Business Maverick

Distell’s African cylinders are firing 

By Sasha Planting 29 August 2019

For years Shoprite’s Africa operations were the envy of South African business executives following the retailer’s slow and measured investment across the continent. However, as former Shoprite CEO Whitey Basson was fond of saying, Africa is not for sissies as the Africa promise proved slow to materialise. Many SA firms, including Shoprite, Tiger Brands, Woolworths, Consolidated Investment Ltd, suffered as volatile currencies and economies (and questionable investments), retarded their expectations. At first glance, it seemed liquor company Distell was to meet the same fate, but a closer look suggests the opposite is the case.

In 2015 wine, spirits and cider producer Distell set itself the goal of doubling revenue and earnings by 2022, an objective that it is on the way to achieving.

It is doing this by doubling down in South Africa, its core market; expanding into Africa and growing its international business. But it is doing this in a more focused way than before, selling off non-performing brands like its cognac business Bisquit and wine farms La Bonheur and Stellenzicht in 2018.

In the last financial year the maker of Savanna cider and Amarula liqueur has been less overt about its changes, concentrating on optimising and expanding its manufacturing operations in SA, shifting its wine portfolio towards the ‘premium’ level internationally and exiting various markets and categories; and managing Africa’s headwinds and tailwinds.

The headwinds were delivered by Angola and Zimbabwe.

In Angola the company decided to impair about two-thirds of the value of its 26% investment in Best Global Brands, the company it acquired a 26% stake in, in 2017. Angola is yet to recover from the recession that the country fell into following the oil shock of 2014.

And in light of the uncertainty and economic difficulties facing Zimbabwe, the group has  recognised a credit loss provision of about 80% on a US dollar-denominated savings bond issued by the Reserve Bank of Zimbabwe, yielding 7% and maturing at the end of 2020.

Distell invested in the bonds because its Zimbabwean supplier, African Distillers Limited (Afdis), in which it owns an indirect 31% interest, was unable to settle its trading debt owed to Distell due to the shortage of foreign exchange in Zimbabwe. With few other options, Distell accepted payment in local currency and invested the proceeds with the Reserve Bank of Zimbabwe.

“As painful as they were we believe these two write-offs were the prudent thing to do,” said Distell CEO Richard Rushton at the presentation of the company’s results.

On the face of it, they had a material impact on the company’s results.

While revenue for the year increased by 9.4% R26.2-billion, operating profit fell 26% to R1.8-billion largely as a result of the impairments. The impact flowed down the income statement where profit attributable to equity holders of the company fell by 45.5%.

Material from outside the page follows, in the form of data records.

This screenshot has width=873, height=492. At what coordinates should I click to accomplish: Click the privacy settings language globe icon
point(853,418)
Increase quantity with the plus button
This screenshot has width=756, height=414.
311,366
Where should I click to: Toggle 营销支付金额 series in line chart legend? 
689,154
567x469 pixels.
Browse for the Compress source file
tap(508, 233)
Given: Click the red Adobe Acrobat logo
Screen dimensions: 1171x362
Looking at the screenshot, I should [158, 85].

Earnings per ordinary share 45.6% to 408,4 cents per share.

But these results don’t tell the full picture, particularly in Distell’s Africa (ex SA) business where revenues grew by 20% on sales volumes that grew by 10.3%. And outside of the Southern African Customs Union, in markets like Nigeria, Kenya, Ghana, Zambia and Mozambique, the growth was even stronger. Revenue and volumes grew by 40.6% and 28.6% respectively.

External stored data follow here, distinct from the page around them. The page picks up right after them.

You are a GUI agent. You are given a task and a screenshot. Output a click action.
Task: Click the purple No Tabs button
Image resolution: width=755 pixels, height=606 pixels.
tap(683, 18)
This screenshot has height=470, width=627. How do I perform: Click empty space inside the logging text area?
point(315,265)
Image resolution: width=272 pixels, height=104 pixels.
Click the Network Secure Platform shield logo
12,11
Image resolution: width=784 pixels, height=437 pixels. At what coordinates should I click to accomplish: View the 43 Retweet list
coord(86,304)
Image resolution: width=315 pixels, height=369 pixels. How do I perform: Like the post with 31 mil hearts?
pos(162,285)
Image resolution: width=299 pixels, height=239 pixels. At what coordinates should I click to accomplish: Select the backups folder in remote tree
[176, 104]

To put this into context, revenue grew by 9.5% in South Africa, with sales volumes down by 0.9% in the face of declining consumer confidence and disposable income and heightened competition from competitors, particularly in beer.

In its international markets, revenue remained constant while volumes declined by 10.6%.

On a normalised basis, which Distell believes is a better reflection of performance, earnings before interest, tax and the accounting stuff, increased by 12.4%. This excludes the impact of the impairments, profit on sale of investments, once-off losses in Tanzania from the prior year, retrenchment and group restructuring costs. Excluding foreign currency translation movements, normalised earnings, before technical accounting factors, increased by 7.5%.

“Momentum in our Africa operations is picking up,” says Rushton. This is being created by increasing local production in countries like Nigeria and Kenya (with Angola and Ghana planned); focusing on distribution and routes to market; and by highly targeted marketing.

“Building can be an uncomfortable phase with some setbacks which we have just had to ride out,” says Rushton. “We have a long way to go yet, but we are confident our strategy in Africa – which is conservative – is the right one.”

Growth in sub-Saharan Africa is expected to rebound to 2.8% in 2019, with countries like Kenya, Ghana, Tanzania and Mozambique exceeding that. While Angola will continue to struggle in 2019 and possibly 2020, the Economist Intelligence Unit suggests that policy reform is galvanising the economy. It says economic growth of 2.5% is expected from 2021, followed by 4.1% in 2022 and 5.0% in 2023, thanks to positive developments in the non-oil sector.

For Distell, the Africa region contributed 59.6% to foreign revenue, growing its overall contribution to group revenue to 15.5% in the period.

Despite the headwinds, the group declaring a gross cash dividend of 249 cents per share, up by 7% compared to the previous period.